Innovation Cities

Noticed this study today about the top innovation cities worldwide. Couldn’t find out much about methodology or data used without buying the report, so I can’t vouch for the results. I found it interesting, though, to see Berlin scoring rank 14 – not bad by any means, even though of course the local in me suffers a bit of a narcissistic disappointment (kidding!). What surprised me, though, was that Frankfurt and Munich scored higher. (Boston? Sure. New York? Absolutely. Hamburg? Potentially.) So, what does it tell us?

According to the executive summary, the study is “based on basic factors of health, wealth, population, geography”, as well as a number of global trends as well as indices of sorts. That’s perfectly legitimate. And it may help understand things like the economic influence of a well-developed creative industry, or something.

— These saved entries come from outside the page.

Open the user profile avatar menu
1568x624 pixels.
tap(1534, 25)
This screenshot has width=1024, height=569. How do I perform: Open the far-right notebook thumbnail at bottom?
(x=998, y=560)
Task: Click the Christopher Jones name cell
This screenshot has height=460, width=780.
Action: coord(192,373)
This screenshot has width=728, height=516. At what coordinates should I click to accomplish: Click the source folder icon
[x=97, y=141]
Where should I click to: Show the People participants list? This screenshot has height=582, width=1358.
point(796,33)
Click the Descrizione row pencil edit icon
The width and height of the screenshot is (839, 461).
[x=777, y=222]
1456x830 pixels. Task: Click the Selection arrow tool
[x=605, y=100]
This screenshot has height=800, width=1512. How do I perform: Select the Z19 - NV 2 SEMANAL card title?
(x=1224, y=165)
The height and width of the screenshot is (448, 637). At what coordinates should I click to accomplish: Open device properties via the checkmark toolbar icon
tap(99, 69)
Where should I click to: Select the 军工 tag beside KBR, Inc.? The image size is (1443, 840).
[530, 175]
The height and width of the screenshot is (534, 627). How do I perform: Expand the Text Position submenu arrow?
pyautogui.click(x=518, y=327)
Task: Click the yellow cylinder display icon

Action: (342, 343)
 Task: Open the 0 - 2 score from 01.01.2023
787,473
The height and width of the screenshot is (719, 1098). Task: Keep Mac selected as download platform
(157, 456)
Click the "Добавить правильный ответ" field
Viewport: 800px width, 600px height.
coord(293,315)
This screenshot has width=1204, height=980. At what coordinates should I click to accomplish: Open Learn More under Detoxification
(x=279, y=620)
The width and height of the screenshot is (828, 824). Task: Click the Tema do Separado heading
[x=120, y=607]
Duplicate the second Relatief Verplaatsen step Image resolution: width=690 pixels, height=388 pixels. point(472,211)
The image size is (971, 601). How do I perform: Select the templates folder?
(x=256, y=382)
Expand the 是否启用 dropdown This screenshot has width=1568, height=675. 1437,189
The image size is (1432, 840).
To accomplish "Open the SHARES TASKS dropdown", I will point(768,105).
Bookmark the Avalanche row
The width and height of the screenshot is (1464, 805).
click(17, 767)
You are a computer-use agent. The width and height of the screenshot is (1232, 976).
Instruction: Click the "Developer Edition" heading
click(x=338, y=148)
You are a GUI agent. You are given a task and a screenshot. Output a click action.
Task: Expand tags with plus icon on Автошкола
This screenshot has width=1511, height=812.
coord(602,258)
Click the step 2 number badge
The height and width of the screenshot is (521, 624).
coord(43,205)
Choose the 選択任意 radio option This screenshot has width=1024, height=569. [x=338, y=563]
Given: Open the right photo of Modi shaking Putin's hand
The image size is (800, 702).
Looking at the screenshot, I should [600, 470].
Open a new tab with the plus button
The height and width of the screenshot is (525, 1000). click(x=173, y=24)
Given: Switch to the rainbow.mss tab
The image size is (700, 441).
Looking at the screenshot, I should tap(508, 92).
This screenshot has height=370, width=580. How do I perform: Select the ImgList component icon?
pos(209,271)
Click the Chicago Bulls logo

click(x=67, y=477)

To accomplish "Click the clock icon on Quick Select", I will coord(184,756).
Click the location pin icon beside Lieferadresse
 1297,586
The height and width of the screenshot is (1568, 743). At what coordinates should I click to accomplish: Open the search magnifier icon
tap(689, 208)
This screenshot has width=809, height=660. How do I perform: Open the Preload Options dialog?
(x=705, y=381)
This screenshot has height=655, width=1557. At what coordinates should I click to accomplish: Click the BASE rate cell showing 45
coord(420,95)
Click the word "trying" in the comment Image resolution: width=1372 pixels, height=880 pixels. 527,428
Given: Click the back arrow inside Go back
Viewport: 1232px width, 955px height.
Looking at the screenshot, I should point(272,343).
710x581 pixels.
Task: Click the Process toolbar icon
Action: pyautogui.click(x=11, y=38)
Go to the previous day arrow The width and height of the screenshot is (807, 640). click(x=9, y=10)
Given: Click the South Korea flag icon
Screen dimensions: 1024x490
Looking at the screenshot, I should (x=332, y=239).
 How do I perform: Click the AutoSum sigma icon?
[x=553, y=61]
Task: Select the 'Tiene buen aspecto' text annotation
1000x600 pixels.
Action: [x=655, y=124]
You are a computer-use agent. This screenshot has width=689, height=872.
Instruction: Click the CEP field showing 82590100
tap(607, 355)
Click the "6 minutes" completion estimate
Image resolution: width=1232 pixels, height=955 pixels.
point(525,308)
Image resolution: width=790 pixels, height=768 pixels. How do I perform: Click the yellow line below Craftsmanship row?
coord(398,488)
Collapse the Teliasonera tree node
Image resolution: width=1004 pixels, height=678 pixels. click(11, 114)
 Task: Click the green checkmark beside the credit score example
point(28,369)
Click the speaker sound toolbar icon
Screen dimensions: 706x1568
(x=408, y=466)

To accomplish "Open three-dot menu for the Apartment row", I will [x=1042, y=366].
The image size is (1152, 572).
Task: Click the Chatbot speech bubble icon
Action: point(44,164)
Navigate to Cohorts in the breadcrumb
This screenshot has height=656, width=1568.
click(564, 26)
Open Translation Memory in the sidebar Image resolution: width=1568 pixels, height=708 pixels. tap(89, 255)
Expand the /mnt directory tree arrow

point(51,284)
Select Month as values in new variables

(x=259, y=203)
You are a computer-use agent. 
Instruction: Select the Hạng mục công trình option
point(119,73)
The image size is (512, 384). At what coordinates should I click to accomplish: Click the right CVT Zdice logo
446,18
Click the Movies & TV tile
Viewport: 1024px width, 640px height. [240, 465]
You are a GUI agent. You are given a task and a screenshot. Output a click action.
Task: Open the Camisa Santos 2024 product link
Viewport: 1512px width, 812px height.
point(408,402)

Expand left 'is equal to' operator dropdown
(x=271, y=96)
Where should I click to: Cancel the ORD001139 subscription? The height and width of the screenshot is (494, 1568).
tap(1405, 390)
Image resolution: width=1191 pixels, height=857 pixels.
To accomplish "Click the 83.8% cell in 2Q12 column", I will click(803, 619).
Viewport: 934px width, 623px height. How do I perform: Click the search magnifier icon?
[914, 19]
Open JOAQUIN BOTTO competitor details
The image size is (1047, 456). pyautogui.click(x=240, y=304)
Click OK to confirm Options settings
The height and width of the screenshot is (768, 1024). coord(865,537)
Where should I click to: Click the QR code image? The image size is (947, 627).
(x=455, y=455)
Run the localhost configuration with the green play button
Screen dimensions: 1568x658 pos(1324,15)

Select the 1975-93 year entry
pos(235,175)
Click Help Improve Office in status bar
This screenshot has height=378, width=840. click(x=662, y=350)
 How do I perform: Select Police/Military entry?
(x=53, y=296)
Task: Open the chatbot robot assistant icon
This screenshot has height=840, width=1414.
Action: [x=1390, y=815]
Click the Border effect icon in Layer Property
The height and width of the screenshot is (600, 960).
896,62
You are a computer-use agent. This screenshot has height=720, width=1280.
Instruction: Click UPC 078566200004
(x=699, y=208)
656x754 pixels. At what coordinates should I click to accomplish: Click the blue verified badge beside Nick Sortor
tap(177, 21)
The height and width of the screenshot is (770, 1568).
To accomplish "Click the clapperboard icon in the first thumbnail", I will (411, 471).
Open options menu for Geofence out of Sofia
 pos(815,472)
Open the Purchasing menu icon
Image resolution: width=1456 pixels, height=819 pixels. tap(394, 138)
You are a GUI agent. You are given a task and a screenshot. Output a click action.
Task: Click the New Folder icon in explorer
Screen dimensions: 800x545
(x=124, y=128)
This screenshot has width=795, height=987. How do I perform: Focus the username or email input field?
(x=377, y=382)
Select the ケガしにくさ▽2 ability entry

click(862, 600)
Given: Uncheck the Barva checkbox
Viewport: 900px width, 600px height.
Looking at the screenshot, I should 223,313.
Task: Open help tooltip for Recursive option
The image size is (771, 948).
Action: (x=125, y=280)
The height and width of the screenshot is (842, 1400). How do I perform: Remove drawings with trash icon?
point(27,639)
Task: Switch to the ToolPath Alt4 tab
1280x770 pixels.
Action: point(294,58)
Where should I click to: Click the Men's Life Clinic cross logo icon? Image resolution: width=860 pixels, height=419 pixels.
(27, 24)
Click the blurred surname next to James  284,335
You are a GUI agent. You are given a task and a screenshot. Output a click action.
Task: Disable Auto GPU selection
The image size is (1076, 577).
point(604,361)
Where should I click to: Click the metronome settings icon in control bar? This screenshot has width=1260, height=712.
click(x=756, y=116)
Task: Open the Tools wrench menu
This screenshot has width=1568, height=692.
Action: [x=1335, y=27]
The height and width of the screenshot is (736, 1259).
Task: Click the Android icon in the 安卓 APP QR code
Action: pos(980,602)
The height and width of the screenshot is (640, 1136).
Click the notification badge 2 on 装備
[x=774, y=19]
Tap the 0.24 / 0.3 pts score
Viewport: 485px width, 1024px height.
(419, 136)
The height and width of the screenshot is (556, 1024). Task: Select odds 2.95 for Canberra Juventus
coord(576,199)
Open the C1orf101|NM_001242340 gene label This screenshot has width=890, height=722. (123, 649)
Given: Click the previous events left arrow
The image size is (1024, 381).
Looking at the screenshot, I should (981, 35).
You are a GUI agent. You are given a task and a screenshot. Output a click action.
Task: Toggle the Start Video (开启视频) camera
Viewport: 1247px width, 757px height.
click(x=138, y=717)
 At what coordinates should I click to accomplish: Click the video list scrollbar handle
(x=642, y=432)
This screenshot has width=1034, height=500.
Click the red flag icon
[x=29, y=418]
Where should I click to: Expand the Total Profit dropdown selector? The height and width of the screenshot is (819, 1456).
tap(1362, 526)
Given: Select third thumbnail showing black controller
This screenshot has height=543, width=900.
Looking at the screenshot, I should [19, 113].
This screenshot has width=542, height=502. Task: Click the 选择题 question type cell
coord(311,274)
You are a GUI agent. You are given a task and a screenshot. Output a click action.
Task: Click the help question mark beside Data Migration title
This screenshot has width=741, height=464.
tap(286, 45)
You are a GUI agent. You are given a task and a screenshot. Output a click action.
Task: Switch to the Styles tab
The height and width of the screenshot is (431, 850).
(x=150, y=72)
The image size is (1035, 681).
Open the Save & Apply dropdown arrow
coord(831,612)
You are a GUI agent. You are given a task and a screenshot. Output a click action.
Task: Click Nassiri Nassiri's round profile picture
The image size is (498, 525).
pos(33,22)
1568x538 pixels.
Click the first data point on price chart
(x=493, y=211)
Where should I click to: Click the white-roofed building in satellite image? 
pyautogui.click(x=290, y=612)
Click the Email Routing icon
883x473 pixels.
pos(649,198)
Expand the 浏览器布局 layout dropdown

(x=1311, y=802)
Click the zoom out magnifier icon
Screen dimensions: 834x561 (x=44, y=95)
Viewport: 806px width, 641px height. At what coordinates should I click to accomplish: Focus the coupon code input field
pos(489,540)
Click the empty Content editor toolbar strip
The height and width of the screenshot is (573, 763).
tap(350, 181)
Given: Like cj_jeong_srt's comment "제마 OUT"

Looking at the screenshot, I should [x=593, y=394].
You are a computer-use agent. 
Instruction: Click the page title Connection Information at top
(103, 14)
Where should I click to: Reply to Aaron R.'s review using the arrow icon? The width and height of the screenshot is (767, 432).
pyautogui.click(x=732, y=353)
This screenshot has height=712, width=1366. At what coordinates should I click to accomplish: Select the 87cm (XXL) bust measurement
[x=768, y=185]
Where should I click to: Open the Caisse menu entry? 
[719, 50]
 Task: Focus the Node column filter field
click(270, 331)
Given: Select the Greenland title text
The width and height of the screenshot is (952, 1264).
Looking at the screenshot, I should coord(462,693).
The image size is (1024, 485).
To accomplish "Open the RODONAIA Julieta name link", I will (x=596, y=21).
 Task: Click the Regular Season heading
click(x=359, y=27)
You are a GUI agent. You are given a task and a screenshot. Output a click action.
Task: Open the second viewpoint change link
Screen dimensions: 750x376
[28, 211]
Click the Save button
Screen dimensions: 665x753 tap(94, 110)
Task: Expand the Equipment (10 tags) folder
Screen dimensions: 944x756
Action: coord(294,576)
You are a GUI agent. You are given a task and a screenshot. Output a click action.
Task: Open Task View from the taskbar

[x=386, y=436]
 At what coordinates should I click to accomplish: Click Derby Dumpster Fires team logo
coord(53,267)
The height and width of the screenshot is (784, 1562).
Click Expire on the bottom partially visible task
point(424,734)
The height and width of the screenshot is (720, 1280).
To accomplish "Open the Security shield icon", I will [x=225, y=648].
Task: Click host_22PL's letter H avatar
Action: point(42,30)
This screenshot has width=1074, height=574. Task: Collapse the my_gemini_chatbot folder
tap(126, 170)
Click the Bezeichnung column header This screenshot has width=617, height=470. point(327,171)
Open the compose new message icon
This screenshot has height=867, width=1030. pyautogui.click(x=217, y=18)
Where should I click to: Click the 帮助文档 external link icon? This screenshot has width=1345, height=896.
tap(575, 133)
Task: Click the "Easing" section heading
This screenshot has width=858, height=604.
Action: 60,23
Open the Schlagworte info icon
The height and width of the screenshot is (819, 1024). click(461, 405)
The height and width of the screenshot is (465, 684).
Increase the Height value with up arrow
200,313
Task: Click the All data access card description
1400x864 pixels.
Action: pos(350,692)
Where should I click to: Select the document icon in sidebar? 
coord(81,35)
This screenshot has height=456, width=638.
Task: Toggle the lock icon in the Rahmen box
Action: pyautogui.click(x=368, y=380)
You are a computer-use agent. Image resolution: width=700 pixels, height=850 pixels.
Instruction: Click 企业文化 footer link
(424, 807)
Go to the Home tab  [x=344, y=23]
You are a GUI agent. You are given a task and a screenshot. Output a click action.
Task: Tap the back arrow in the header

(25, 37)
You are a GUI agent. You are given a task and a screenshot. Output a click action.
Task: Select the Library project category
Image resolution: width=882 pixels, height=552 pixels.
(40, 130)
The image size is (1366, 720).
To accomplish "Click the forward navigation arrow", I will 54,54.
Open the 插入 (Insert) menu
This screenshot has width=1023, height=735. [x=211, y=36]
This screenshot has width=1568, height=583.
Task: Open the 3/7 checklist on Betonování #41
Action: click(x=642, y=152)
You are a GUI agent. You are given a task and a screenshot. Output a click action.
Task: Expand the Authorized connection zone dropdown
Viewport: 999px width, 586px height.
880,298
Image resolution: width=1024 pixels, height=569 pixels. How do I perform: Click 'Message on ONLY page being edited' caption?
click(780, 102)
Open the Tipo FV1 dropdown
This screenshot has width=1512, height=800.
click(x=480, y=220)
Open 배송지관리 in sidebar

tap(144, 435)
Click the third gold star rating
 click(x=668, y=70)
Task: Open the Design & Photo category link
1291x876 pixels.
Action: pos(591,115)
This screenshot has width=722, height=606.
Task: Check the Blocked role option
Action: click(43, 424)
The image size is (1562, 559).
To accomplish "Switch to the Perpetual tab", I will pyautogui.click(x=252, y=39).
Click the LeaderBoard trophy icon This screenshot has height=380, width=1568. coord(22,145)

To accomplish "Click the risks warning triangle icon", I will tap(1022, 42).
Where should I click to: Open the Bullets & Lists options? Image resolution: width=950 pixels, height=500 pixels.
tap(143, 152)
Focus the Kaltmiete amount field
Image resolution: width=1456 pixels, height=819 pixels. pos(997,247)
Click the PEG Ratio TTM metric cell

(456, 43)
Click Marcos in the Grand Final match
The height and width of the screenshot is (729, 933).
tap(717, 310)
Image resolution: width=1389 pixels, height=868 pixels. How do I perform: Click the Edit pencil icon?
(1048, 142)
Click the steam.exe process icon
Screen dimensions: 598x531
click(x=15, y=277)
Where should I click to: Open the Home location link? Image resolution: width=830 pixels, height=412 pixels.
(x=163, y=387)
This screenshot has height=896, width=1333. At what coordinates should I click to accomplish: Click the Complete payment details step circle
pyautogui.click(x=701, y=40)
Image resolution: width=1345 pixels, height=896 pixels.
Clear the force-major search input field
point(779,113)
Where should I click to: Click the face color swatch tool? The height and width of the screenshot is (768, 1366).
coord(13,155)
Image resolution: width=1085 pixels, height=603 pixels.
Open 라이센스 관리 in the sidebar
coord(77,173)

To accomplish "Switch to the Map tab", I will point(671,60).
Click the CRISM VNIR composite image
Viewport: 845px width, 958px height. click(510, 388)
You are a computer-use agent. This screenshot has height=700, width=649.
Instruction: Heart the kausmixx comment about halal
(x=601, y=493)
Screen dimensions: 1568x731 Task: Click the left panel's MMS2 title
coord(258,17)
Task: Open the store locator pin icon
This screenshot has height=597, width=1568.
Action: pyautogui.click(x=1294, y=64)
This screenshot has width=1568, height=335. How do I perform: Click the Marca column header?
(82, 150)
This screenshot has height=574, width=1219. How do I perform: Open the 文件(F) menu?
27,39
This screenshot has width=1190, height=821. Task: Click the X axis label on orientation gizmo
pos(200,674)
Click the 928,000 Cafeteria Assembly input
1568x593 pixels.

What it doesn’t capture at all, of course, are the soft factors that really make a city a creative environment, or provide a platform for true creativity. Or the early stages of a nascent creative industry (not even to speak of culture), as these early trends wouldn’t register in the criteria and indices applied here.

So that might explain Munich and Frankfurt – large agencies, well-funded creative industries. But it certainly doesn’t explain Berlin’s ranking on this list. Would it be about industry, Berlin should (gut feeling alert!) way lower. In terms of innovation, it feels like it should rank way higher. (Yes, I just balanced fuzzy indices against gut feeling: there you go.)

Something tells me, though, that whoever bases his actions (or strategy, or anything really) on this kind of ranking probably is somewhat late to the game anyway. That said, I like ratings. So keep ’em coming.